This news slipped under the radar of the established media, while simultaneously ringing very loud alarm bells in the ears of all conservationists, environmentalists and rewilders.
It stings all the more as it comes mere days after the announcement of a new national park as part of the Government’s package of measures to improve public access to nature and reverse its decline. This was accompanied by a funding announcement of £10 million for existing national parks and protected landscapes over this year and next.
But those who work in, and for, national parks know all too well how negatively huge cuts in core funding have affected them over the last decade.

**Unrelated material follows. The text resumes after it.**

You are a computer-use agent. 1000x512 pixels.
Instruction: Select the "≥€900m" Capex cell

It is not simply a case of our national parks being downgraded due to lack of funding, though that is certainly a major factor. It’s more simple than that. There has long been a lack of clarity and a muddled approach to the purpose of our national parks and protected landscapes – what are they for and how should they be managed?
In one way, the answer is obvious: they exist to protect and restore nature. A YouGov survey commissioned by Green Alliance this year revealed that more than 70% of respondents thought the priority of national parks should be providing habitats for wildlife. This reflects polling undertaken by Rewilding Britain in 2021, which found that 83% of the public supported Britain’s national parks being made wilder.

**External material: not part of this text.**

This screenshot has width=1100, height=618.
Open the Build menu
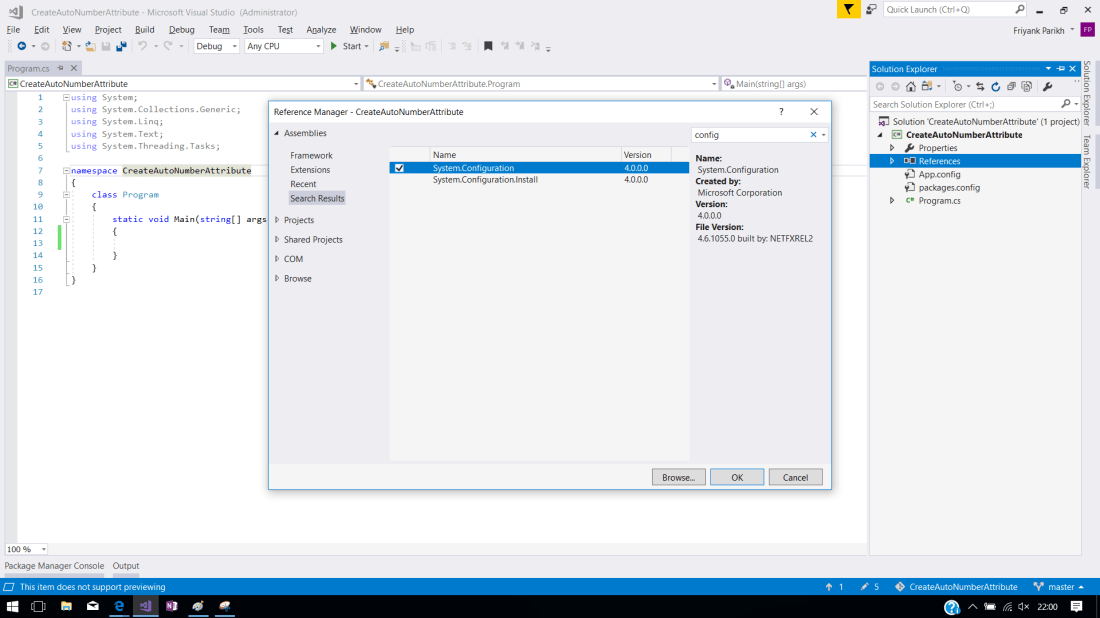(x=145, y=30)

But the reality, which the IUCN’s review so clearly demonstrates, does not reflect this.
The majority of our national parks aren’t working to protect and restore nature, and haven’t been for some time. This is very concerning – not least because we all feel a strong collective pride for our national parks and want to see them flourishing, but also because our national parks and protected landscapes are crucial areas if we are to see 30% of land and sea protected for nature by 2030.
This is a key environmental commitment by the Government, one reinforced by the new Environment, Food and Rural Affairs Secretary Steve Barclay when announcing the new national park.
Our national parks and protected landscapes are prime areas for the Government to actively deliver on its promise. Yet the IUCN can find “no evidence” that the designations are effective for nature recovery. If we cannot protect and restore nature in our national parks, then our hope of doing so outside of them is practically non-existent.
So, what can be done?
First and foremost, the muddled approach to their role must be solved by giving all protected landscapes the overriding purpose of delivering nature’s recovery. This nature-positive approach will align with what most British people think they should be for and help shift our national parks from being largely unproductive landscapes to places where nature thrives. It would also deliver a multitude of knock-on benefits including tourism opportunities, new jobs and nature-friendly farming.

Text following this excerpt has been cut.